I can do the following easily enough:
List<string> selectedFields = new List<string>();
foreach (object a in chkDFMFieldList.CheckedItems) {
selectedFields.Add(a.ToString());
}
There must be a more elagent method to cast the CheckedItems collection to my list.
Try this (using System.Linq):
OfType()
is an extension method, so you need to use System.Linq
List<string> selectedFields = new List<string>();
selectedFields.AddRange(chkDFMFieldList.CheckedItems.OfType<string>());
Or just do it in one line:
List<string> selectedFields = chkDFMFieldList.CheckedItems.OfType<string>().ToList();
This is not exactly the answer to your requirement, but posting a more general answer. You could do it in a variety of ways:
1)
T[] items = new T[lb.Items.Count];
lb.Items.CopyTo(items, 0);
var lst = new List<T>(items);
2) looping and adding using foreach
as you mentioned.
3) using Linq
var lst = lb.Items.Cast<T>().ToList();
4) or
var lst = lb.Items.OfType<T>().ToList();
When I did some performance testing like below, I found copying to array method the fastest while the Linq methods slower. Of course in real world scenarios these wouldnt matter. I prefer the 3rd method (Linq) for readability.
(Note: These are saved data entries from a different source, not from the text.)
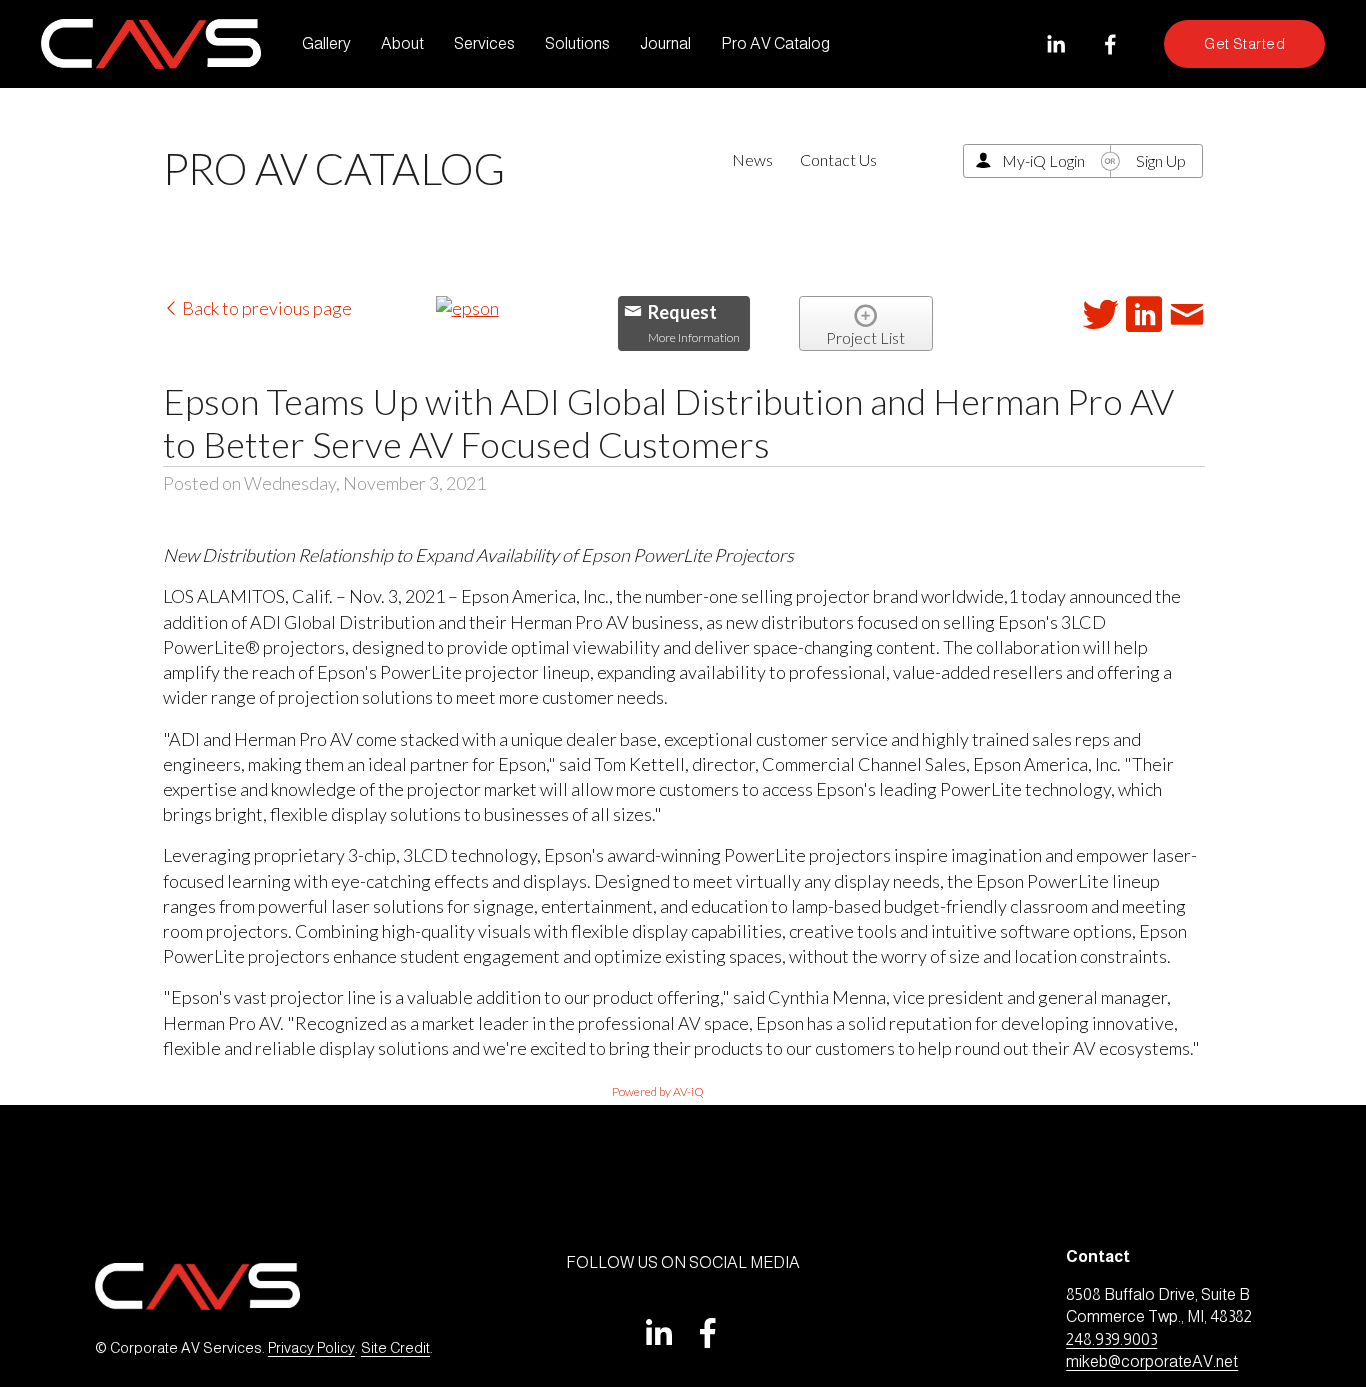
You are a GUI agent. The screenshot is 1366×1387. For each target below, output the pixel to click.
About (402, 43)
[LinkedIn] (1055, 44)
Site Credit (395, 1348)
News (752, 159)
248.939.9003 (1111, 1339)
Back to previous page (265, 308)
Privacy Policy (311, 1348)
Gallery (326, 43)
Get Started (1244, 44)
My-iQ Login (1043, 160)
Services (484, 43)
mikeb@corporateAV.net (1152, 1361)
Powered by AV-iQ (658, 1091)
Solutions (577, 43)
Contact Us (838, 159)
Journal (665, 43)
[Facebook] (1110, 44)
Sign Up (1161, 160)
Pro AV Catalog (775, 43)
DateTime d = DateTime.Now;
for (int i = 0; i < 10000; i++)
{
Action();
}
MessageBox.Show((DateTime.Now - d).TotalMilliseconds.ToString());
For an iteration of 10000 times run multiple times with about 300 items in list box,
1) ~100ms
2) ~150ms
3) ~250ms
4) ~260ms
If you don't have access to LINQ then there isn't a more elegant way since you're performing a second operation on the list items (calling ToString()
) in addition to populating the selectedFields collection.